Task manager might not be the best measure of performance, but it should be able to identify the most likely cause.

John

Hi NotThatItMatters,

what do you mean by saying real-time because it has ambiguos meaning?

As I pointed it out in my first post your code cannot fully utilize your cpu resources unless system kernel mode threads are spawn and run at elevated IRQL level = 0x2 or your thread(s) is operating at real-timepriviledge level but it is not recommended because of induced starvation which can happen to some system thread.Your application must share cpu with hundreds of threads many of them running more priviledged.Moreover on multicore system code of CPU_TIME can continue running on one core when for example part of your code can be swapped out so you will not be really measuring performance of your code.For accurate performance measurement task manager is not recommended.You can profile your application with Xperf toolkit which can provide you with the nice graphical  breakdown of thread activity both operating in user mode and kernel mode.

>>...As I pointed it out in my first post your code cannot fully utilize your cpu resources unless system kernel mode threads are
>>spawn and run at elevated IRQL level = 0x2 or your thread(s) is operating at real-time priviledge level

The problem is Not related to real-time processing and the expression has to be changed to total-time of processing.

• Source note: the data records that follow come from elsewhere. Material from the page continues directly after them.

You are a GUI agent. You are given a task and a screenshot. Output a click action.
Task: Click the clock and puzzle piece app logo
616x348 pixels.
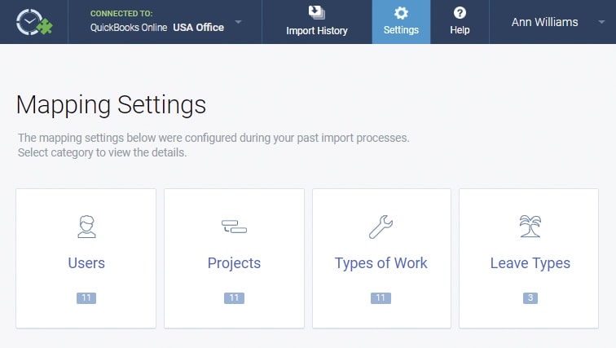[34, 22]
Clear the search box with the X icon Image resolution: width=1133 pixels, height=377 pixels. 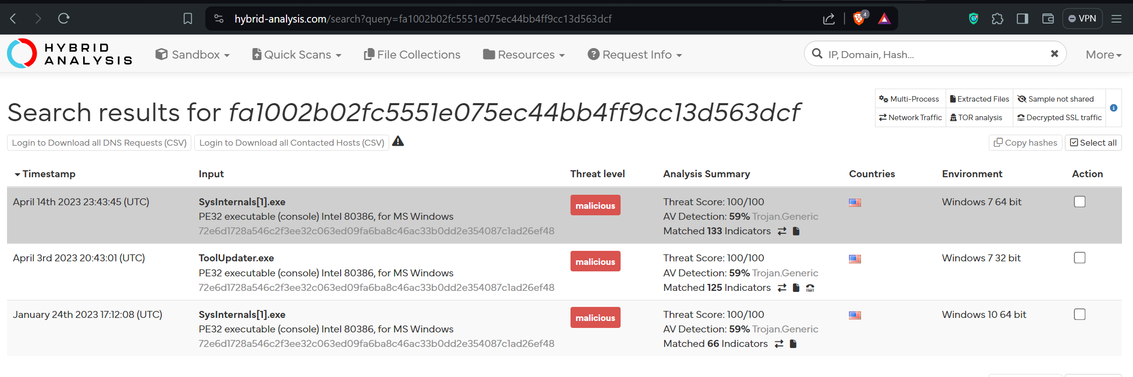coord(1054,54)
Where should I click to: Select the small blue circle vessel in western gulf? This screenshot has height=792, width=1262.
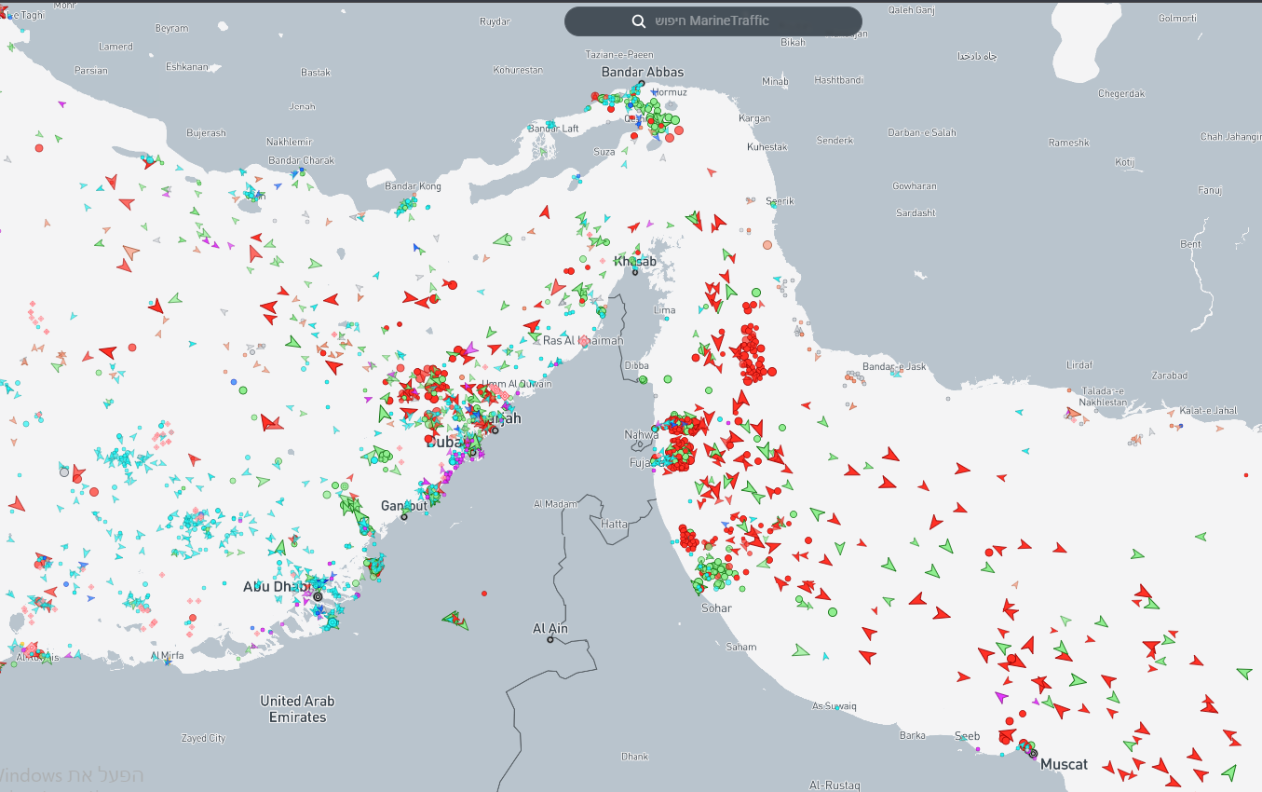coord(233,382)
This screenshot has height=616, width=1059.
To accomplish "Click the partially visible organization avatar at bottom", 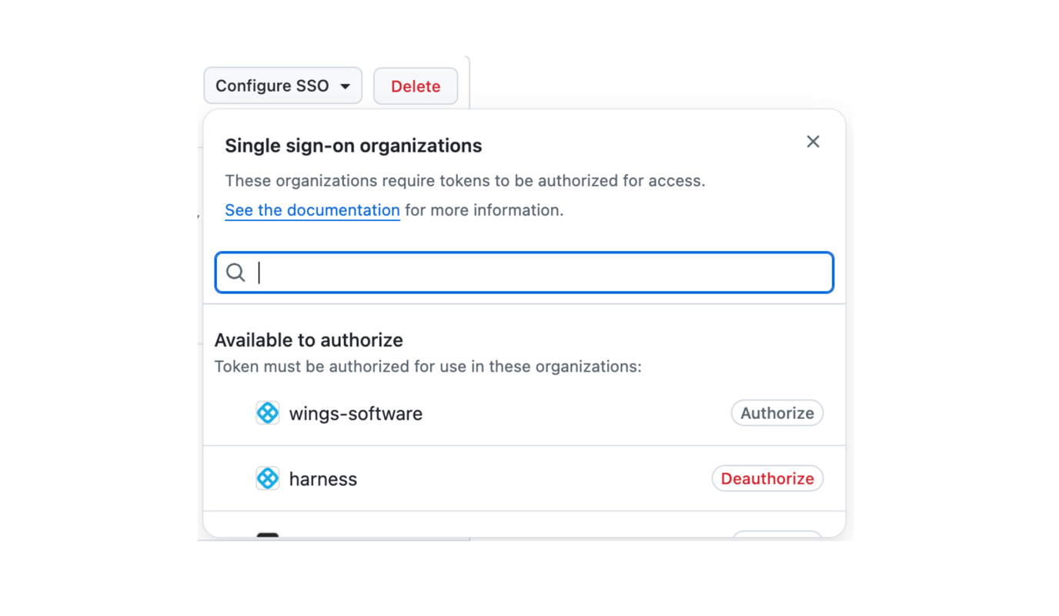I will click(267, 534).
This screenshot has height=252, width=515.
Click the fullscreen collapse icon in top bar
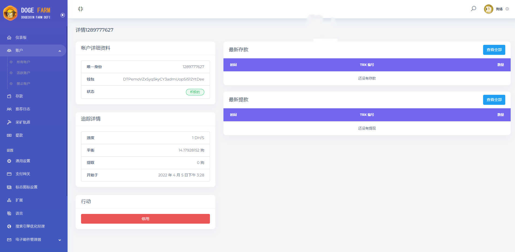pos(81,9)
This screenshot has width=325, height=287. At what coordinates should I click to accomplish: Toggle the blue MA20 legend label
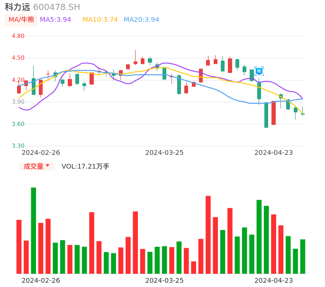pyautogui.click(x=141, y=20)
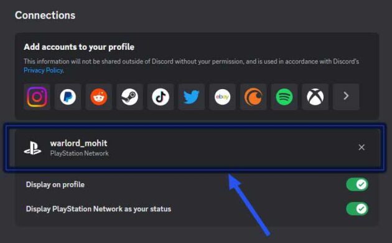The width and height of the screenshot is (392, 243).
Task: Connect an Instagram account
Action: click(x=37, y=97)
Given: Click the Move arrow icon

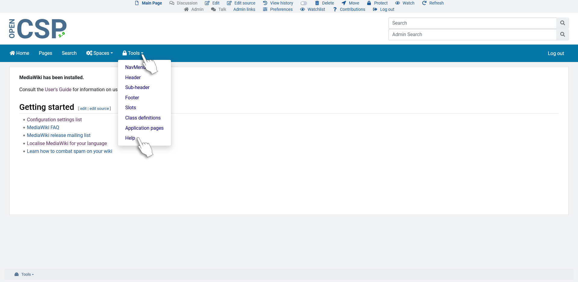Looking at the screenshot, I should point(343,3).
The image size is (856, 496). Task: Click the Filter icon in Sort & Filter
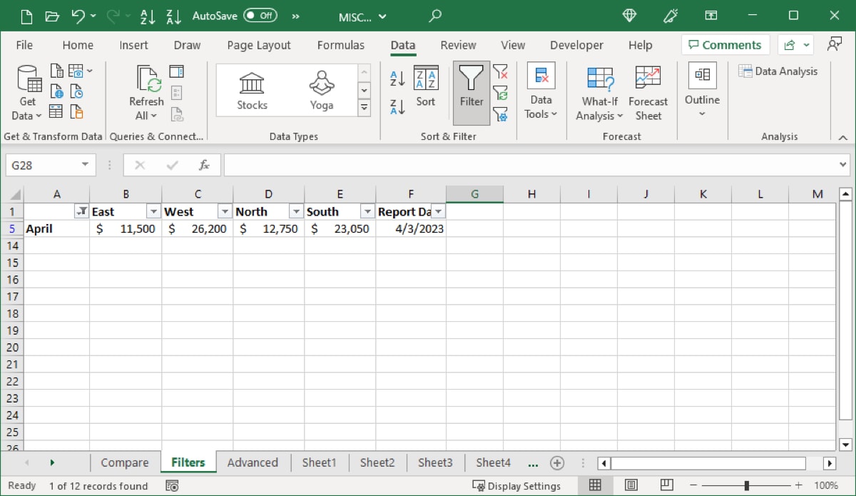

Memory  load and store operations(Port2 and Port3) can be performed in parallel with heavy floating point calculations.The main problem will be waiting on I/O completion(asynchronous waiting) and when you inspect your thread's call stack you will see that Kernel context switching functions are on top of stack.

As John pointed out please check for number of page fault operations occuring per second because resolving page fault is very costly and can slow down your system(significant overhead created by interrupting cpu calling default kernel mode page handler(located in IDT) and calling disk.sys driver).Moreover some AV can interfere with I/O operations starting from hooking ReadFile and WriteFile to installing filter drivers and checking the buffers beign sent and received.

I meant thread's priviledge level,not an application running in real-time(in domain of video simulations).

>>...Memory load and store operations( Port2 and Port3 ) can be performed in parallel...
>>...Kernel context switching functions...
>>...cpu calling default kernel mode page handler...
>>...located in IDT...
>>...disk.sys driver...
>>...installing filter drivers...

Please be advised that this is a forum for Fortran developers and this Not a forum Low Level driver software developers. Please wait for a response from NotThatItMatters and don't clutter the forum with low level hardware details.

And how my answer differs from for example John's answer he also used technical jargon?

NotThatItMatters,

Sergey's post on Tue, 05/07/2013 - 17:32 is right on target. Use John Campbell's recomendation to see if excessive page faults are taking place. There is one additional thing to investigate relating to page faults. On Windows you can set the working page file at nnnn MB and have it variable (permit it to grow as necessary). Sounds good and benign. However, when an app requires the page file to grow, I have observed personally that this expand the page file process slows down the app to the point where you may think it has stopped (this appears to be what you are observing). The partial fix to this is to set your page file to a proper working size for your application.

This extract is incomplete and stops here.